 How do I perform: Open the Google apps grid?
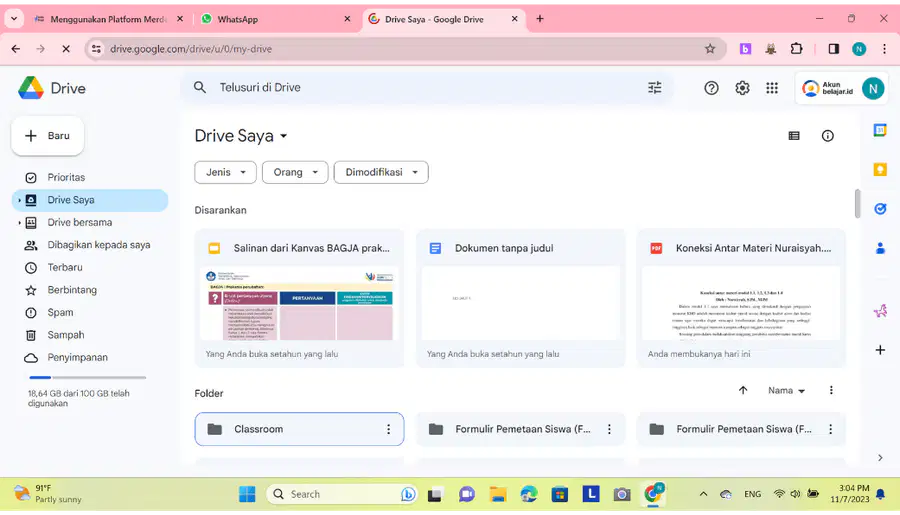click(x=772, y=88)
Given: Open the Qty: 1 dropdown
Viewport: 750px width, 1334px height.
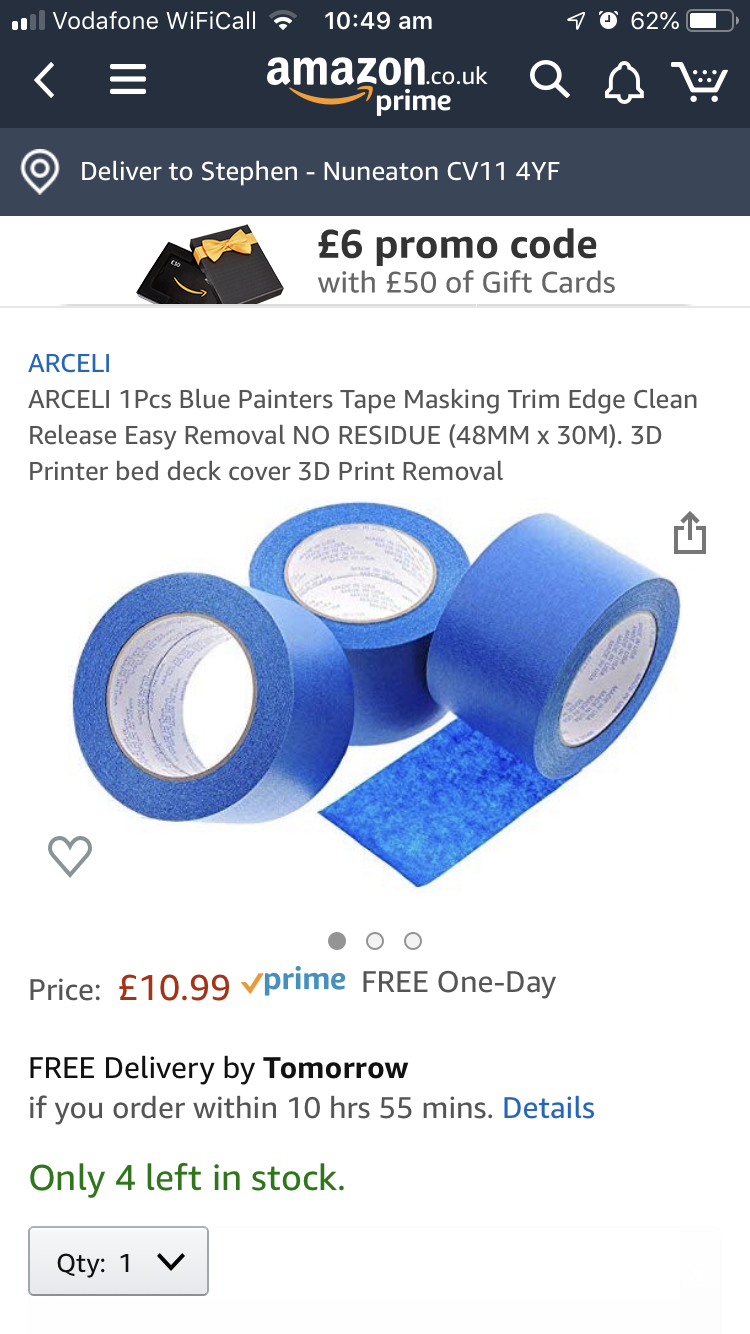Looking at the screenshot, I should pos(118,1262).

=-=-=

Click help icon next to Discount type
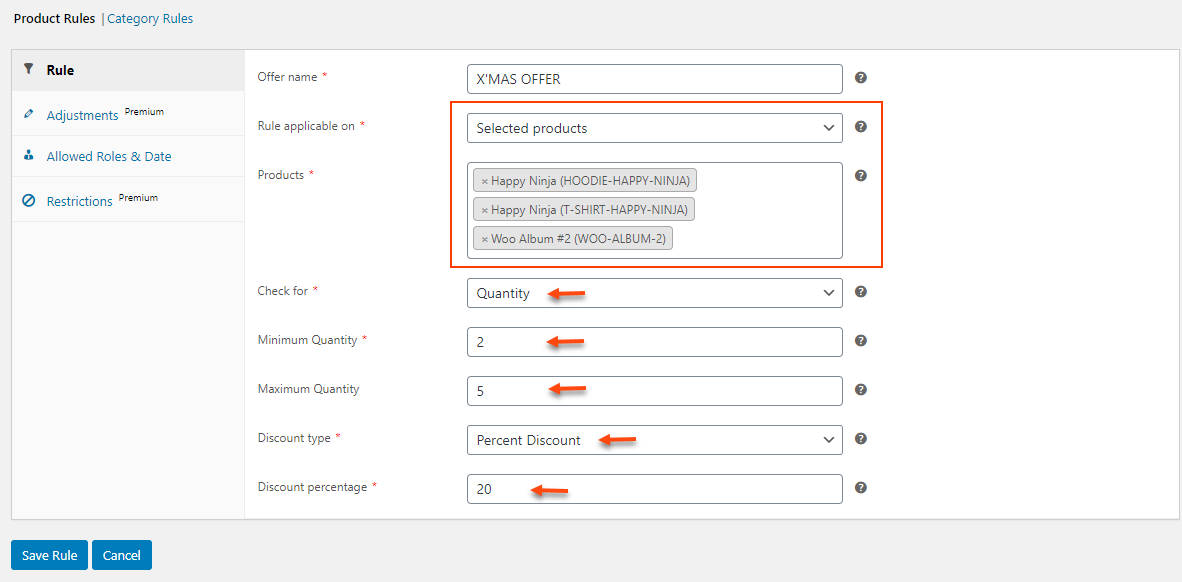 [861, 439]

=-=-=

> [Work to complete]: Select every line above that contains the word "Open".

> [The result]:
 How do I perform: Open the Google apps grid?
Given: Open the Qty: 1 dropdown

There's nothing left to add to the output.